(Saved entries)
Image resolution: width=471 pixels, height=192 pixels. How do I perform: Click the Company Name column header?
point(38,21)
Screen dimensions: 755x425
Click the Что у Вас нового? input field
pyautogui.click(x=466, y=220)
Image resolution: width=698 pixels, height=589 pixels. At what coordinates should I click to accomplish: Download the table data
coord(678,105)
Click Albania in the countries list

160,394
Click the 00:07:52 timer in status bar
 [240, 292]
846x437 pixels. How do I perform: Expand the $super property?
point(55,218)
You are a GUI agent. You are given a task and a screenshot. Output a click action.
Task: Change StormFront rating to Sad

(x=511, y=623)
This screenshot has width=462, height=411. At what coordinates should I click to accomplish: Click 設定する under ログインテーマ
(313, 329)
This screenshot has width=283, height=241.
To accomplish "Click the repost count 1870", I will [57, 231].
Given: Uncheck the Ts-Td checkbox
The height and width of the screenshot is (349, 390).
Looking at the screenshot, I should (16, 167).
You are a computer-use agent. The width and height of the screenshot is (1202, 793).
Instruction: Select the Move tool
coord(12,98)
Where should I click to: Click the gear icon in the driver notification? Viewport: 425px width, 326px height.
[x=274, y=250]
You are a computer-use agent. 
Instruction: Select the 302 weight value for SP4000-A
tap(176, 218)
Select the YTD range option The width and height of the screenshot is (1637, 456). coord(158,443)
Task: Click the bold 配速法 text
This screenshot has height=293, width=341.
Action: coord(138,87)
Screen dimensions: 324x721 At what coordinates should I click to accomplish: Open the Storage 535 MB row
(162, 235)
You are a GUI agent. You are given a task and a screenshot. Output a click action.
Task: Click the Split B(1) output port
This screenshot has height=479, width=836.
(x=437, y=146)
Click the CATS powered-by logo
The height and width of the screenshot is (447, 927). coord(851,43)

» TASK BRIEF
The answer must contain only the lines from the one with "This screenshot has height=479, width=836." to the end of the entries above, each written out exactly.

» REPLY TO THE TASK
This screenshot has height=479, width=836.
(x=437, y=146)
Click the CATS powered-by logo
The height and width of the screenshot is (447, 927). coord(851,43)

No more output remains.